[Opening STUDY MATERIAL section]

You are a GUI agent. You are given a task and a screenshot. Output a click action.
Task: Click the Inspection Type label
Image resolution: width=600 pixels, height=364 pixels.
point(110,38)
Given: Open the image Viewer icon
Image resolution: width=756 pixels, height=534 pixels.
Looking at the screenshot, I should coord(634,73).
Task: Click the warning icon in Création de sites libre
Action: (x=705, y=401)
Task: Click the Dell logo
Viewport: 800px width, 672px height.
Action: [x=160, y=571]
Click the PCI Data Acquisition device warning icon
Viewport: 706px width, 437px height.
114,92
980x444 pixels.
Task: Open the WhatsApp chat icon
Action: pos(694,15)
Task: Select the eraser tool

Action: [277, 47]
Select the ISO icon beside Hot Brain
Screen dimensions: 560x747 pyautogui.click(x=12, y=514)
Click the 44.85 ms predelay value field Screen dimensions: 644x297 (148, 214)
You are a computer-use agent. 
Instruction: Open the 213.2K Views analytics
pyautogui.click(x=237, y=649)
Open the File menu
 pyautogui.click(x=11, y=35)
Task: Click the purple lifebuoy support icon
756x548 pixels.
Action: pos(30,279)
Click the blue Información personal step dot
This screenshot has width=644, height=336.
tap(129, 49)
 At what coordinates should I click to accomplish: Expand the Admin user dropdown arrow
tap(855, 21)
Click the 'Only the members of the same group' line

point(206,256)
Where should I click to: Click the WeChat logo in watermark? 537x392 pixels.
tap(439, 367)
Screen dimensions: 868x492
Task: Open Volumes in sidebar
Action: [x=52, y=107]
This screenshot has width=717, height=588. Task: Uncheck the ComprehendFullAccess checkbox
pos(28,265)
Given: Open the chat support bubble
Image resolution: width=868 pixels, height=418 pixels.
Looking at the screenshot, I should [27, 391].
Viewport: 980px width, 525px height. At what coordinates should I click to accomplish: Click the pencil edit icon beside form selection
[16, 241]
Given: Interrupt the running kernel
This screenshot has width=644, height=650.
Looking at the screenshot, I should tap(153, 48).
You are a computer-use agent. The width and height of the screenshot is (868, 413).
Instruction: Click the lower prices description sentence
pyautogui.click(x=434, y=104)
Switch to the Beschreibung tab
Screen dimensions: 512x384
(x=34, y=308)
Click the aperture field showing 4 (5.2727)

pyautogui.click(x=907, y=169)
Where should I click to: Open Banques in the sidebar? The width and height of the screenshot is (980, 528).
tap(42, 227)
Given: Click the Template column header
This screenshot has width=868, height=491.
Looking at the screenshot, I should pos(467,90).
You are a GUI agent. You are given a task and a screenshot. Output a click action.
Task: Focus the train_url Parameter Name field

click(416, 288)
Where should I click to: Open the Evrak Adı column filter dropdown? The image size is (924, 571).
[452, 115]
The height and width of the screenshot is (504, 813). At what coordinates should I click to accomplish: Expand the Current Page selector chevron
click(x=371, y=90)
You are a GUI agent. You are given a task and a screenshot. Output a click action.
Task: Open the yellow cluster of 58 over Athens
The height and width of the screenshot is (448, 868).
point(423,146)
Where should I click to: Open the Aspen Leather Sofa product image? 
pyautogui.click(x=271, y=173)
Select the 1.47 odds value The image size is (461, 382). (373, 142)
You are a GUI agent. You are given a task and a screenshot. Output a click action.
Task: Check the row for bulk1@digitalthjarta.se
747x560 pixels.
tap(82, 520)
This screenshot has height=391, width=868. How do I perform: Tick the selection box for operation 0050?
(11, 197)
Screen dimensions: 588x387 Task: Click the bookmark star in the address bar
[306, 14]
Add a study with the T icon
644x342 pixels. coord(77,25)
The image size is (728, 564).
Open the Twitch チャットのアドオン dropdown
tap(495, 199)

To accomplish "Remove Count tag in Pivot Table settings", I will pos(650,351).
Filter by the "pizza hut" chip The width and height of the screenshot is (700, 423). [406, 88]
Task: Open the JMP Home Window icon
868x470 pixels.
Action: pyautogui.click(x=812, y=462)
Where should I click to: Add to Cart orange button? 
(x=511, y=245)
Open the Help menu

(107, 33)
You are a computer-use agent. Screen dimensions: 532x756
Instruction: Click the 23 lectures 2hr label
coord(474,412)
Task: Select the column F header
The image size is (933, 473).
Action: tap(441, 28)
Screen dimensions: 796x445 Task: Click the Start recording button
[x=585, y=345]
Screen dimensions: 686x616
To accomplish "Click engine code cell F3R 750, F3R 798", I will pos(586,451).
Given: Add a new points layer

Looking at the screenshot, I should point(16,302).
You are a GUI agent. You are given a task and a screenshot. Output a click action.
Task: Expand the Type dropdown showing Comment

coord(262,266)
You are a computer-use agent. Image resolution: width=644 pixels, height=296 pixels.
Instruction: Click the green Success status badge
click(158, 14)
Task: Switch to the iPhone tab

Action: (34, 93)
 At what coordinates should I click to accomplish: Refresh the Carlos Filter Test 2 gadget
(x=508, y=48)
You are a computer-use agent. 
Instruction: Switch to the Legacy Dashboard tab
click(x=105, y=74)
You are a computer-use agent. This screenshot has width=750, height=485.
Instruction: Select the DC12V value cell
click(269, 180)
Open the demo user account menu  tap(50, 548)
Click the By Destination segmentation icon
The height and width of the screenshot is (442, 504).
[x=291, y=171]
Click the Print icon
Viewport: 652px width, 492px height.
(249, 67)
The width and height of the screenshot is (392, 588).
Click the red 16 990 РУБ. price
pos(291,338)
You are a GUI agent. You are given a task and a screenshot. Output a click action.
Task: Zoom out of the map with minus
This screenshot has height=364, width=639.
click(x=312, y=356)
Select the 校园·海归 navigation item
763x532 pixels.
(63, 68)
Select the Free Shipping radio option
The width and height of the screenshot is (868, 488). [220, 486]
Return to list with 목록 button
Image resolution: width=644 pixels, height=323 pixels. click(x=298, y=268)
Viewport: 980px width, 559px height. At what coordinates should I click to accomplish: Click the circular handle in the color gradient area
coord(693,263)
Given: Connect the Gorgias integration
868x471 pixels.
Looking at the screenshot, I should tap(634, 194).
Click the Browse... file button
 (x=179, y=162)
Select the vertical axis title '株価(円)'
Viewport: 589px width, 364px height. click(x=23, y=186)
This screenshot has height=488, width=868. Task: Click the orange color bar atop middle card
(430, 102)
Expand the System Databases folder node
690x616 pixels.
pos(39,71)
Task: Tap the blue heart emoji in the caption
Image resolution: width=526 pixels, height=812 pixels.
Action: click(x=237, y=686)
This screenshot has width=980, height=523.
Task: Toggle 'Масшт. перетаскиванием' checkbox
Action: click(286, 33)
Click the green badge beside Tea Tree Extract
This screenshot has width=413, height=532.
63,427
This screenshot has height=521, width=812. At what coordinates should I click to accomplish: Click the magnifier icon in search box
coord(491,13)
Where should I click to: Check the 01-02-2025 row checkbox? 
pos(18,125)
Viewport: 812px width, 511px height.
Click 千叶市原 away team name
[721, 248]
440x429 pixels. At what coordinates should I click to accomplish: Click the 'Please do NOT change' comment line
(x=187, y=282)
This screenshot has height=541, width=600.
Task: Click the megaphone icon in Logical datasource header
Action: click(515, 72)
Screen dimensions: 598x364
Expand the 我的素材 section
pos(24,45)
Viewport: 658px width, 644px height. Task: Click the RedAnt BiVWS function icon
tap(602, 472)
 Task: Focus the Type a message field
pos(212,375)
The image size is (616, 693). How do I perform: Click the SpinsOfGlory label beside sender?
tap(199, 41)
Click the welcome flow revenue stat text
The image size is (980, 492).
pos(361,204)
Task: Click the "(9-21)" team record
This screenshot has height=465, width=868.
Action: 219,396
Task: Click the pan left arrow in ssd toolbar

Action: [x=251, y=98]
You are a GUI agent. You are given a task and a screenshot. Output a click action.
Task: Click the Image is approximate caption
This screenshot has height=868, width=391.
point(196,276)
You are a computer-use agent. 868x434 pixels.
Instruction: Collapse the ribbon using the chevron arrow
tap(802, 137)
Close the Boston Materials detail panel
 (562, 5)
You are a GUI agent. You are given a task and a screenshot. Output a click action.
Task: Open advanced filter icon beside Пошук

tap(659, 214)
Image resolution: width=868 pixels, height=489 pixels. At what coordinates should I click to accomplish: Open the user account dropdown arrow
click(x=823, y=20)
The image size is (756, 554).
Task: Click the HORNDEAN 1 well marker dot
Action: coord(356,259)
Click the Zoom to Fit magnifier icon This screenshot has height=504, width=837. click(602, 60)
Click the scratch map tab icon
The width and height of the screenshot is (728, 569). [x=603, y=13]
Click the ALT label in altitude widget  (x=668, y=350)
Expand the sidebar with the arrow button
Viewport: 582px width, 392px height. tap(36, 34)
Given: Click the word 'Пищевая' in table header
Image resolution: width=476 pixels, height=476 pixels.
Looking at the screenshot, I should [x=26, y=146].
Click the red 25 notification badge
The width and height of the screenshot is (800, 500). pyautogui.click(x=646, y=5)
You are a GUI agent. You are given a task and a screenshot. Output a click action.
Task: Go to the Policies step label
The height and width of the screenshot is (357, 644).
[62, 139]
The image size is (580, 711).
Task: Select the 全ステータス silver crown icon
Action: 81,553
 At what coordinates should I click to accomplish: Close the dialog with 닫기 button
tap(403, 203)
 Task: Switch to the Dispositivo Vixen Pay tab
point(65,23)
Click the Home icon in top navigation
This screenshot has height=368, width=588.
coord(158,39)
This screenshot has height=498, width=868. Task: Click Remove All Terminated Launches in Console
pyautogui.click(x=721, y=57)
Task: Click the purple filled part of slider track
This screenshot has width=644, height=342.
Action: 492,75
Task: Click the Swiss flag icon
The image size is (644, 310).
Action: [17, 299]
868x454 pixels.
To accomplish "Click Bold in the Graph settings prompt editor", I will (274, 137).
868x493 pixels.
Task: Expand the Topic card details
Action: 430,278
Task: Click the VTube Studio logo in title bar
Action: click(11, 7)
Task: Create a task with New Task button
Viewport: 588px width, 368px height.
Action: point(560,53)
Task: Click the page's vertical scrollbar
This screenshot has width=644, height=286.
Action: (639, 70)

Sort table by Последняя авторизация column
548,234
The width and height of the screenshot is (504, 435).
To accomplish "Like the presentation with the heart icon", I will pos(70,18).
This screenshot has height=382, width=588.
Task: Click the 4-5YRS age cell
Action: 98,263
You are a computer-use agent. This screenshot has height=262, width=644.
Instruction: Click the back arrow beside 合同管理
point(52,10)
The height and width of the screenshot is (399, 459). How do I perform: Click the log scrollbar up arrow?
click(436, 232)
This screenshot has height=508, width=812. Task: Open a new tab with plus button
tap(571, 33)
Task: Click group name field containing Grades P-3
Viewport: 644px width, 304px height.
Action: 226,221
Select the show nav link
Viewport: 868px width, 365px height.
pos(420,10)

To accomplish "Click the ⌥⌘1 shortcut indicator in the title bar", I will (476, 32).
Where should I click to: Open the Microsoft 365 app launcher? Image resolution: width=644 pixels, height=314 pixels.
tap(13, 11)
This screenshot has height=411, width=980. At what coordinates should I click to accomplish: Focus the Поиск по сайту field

[Closing STUDY MATERIAL section]

### [PROBLEM STATEMENT]
Report each line of the records that holds the word "purple".

### [YOUR SOLUTION]
Task: Click the purple lifebuoy support icon
Task: Click the purple filled part of slider track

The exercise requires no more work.